Alzheimer’s is known to be the most common form of dementia. Experts share that previously studied genetic variants are linked with the growth and progression of Alzheimer’s disease. This was identified by examining the relation between genetic loci related to Alzheimer’s disease and neuroimaging measures related to the risk associated with the disease. Experts have seemingly labeled new genetic risk factors for further analysis.
The mechanism of Alzheimer’s remains unsolved but double studies have revealed that the disease is 60 percent to 80 percent ancestral. Recent findings have shown that one genetic variant known as APOE, was shown to manipulate the disease risk and age in the beginning. Three additional loci that cause the risk of Alzheimer’s have been identified with the help of new findings from genome-wide association studies. Neuroimaging measures that include the volume of hippocampus, amygdala and other brain structures are linked with the risk and development of Alzheimer’s disease.

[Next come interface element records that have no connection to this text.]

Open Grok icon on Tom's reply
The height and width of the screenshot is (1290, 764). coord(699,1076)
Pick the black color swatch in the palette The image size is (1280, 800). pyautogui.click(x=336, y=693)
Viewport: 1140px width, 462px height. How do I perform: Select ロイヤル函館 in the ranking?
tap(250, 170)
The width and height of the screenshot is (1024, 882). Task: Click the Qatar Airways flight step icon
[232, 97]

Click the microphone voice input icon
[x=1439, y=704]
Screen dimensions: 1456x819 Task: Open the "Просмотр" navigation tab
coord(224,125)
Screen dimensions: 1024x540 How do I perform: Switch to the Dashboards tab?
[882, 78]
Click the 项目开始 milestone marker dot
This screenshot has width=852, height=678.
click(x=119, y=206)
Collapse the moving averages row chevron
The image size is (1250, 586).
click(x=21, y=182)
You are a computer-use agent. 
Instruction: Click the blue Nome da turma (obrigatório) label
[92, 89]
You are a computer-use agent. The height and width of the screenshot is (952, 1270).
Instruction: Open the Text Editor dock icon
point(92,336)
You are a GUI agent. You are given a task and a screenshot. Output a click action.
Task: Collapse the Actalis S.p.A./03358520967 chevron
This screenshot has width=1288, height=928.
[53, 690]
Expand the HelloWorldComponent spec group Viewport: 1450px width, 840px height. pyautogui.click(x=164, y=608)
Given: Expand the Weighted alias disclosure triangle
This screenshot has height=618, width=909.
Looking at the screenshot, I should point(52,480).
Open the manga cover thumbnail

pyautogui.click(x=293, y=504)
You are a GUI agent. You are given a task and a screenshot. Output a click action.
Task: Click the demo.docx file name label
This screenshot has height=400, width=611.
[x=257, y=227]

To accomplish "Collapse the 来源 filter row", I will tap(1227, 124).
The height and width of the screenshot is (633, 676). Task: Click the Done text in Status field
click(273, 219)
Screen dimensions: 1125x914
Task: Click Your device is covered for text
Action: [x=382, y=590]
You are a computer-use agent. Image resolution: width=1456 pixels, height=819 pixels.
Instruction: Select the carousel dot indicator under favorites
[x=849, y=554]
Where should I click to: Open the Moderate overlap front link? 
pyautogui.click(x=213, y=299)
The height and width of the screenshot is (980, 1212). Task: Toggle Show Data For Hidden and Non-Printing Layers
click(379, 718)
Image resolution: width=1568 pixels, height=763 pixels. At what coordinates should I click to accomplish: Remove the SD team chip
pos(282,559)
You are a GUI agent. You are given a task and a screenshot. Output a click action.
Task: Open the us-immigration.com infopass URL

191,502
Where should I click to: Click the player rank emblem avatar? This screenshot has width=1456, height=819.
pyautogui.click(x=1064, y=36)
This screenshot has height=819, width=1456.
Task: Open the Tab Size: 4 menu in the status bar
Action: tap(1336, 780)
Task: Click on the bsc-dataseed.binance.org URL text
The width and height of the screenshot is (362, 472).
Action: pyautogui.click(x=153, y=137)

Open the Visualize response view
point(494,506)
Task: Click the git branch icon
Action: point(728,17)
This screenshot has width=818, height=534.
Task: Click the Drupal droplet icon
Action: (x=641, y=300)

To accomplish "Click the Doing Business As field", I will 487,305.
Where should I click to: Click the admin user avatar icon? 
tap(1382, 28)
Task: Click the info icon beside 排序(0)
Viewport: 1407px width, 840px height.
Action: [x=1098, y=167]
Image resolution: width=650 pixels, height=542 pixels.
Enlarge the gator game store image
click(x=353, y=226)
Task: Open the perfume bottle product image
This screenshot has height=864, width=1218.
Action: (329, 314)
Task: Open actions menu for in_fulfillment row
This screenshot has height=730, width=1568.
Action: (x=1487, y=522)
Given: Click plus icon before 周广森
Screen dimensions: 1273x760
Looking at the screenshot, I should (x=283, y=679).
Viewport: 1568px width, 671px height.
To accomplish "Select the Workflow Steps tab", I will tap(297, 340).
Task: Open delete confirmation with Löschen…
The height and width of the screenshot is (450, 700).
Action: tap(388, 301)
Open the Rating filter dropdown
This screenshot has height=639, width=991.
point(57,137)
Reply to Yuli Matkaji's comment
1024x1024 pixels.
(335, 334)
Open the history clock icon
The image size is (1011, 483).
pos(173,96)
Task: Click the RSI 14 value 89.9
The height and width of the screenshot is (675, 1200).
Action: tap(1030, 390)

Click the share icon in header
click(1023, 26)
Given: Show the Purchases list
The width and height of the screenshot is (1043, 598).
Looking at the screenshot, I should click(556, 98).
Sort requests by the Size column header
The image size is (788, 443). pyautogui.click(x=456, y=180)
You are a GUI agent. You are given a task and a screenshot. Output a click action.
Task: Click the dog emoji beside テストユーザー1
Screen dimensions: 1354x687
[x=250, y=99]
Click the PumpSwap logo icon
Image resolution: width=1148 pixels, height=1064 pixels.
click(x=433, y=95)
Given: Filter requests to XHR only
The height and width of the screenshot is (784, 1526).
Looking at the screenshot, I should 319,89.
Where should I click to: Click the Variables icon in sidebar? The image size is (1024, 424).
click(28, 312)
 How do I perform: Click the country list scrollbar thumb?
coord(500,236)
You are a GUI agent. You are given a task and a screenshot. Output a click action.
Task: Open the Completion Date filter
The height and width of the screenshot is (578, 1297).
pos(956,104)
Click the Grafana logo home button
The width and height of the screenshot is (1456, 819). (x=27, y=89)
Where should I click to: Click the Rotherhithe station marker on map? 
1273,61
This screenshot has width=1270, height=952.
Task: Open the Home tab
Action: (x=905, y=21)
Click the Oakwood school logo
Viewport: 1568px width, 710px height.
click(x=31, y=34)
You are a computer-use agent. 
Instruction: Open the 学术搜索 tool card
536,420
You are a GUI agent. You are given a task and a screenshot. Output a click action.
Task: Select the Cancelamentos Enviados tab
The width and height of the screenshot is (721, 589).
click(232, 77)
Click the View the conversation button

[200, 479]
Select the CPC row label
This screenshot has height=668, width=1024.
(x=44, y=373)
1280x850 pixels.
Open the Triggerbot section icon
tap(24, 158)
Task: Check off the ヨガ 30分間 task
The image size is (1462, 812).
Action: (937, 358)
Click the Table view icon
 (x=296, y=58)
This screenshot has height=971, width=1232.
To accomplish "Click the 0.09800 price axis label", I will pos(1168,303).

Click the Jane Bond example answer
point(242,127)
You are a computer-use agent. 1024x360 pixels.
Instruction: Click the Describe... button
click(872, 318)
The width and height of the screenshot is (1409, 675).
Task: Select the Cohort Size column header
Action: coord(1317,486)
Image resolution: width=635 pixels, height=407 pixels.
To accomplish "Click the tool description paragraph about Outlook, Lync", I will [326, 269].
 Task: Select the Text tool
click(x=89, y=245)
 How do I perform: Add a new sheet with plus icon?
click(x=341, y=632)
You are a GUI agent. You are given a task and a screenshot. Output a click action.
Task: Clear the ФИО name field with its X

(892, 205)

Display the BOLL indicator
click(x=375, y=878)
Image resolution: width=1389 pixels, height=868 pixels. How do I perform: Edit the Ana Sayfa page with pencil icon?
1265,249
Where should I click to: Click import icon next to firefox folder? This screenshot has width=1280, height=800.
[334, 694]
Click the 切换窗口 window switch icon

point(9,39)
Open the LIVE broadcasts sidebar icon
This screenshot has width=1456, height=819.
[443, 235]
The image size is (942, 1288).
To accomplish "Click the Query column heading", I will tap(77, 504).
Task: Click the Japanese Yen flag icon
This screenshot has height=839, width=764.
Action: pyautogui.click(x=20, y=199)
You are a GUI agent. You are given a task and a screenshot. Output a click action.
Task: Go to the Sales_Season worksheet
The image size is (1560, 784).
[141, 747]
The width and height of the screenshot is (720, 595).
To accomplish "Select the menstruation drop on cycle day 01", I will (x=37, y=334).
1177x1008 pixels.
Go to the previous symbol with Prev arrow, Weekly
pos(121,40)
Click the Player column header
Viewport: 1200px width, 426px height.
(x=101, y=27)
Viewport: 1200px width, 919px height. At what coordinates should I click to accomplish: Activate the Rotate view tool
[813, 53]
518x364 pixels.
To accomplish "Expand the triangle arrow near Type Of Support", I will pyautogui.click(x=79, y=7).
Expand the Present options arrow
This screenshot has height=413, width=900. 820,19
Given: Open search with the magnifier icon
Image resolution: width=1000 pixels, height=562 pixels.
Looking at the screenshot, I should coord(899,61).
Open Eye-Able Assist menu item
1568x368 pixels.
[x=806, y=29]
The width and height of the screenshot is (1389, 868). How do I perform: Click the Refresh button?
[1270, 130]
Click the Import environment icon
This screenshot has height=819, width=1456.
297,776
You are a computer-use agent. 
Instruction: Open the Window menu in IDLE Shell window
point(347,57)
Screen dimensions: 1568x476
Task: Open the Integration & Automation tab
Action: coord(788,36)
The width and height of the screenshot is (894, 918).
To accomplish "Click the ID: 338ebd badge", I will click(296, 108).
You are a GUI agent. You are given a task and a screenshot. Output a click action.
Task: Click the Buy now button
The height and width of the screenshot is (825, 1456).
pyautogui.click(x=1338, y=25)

The authors reveal that “The demonstration that recently discovered genetic risk factors for Alzheimer’s disease also influence these neuroimaging traits would provide important confirmation of a role for these genetic variants and suggest mechanisms through which they might be acting,”
Alessandro Biffi, M.D., and Christopher D. Anderson, M.D., of Massachusetts General Hospital, Boston, and Broad Institute, Cambridge, Mass., and colleagues examined relations between genes and neuroimaging results. This study included 168 individuals with possible Alzheimer’s disease, 357 with mild mental impairment and 215 who were stable mentally.
The four loci formerly linked with the disease were evaluated including six neuroimaging traits that are associated with the disease. It was observed that APOE gene was linked with both clinical Alzheimer’s disease and with all the neuroimaging traits except one. It was also identified that other candidate genes exhibited collective effect on the analyzed neuroimaging measures.
“Our results indicate that APOE and other previously validated loci for Alzheimer’s disease affect clinical diagnosis of Alzheimer’s disease and neuroimaging measures associated with disease,” the authors write. “These findings suggest that sequence variants that modulate Alzheimer’s disease risk in recent genome-wide association studies may act through their influence on neuroimaging measures.”
The genetic analysis of neuroimaging traits revealed two new target gene locations namely BIN1 and CNTN5 which had greater relation with Alzheimer’s disease. The authors reveal that their findings for these loci are preliminary but they may help increase the need for future genetic studies and genome-wide association studies for the disease. These findings highlight their relation with neuroimaging correlates Alzheimer’s and its status. Recent meta-analysis revealed the association between the B1N1 gene location and the disease.
This study was reported in the June issue of Archives of Neurology, one of the JAMA/Archives journals.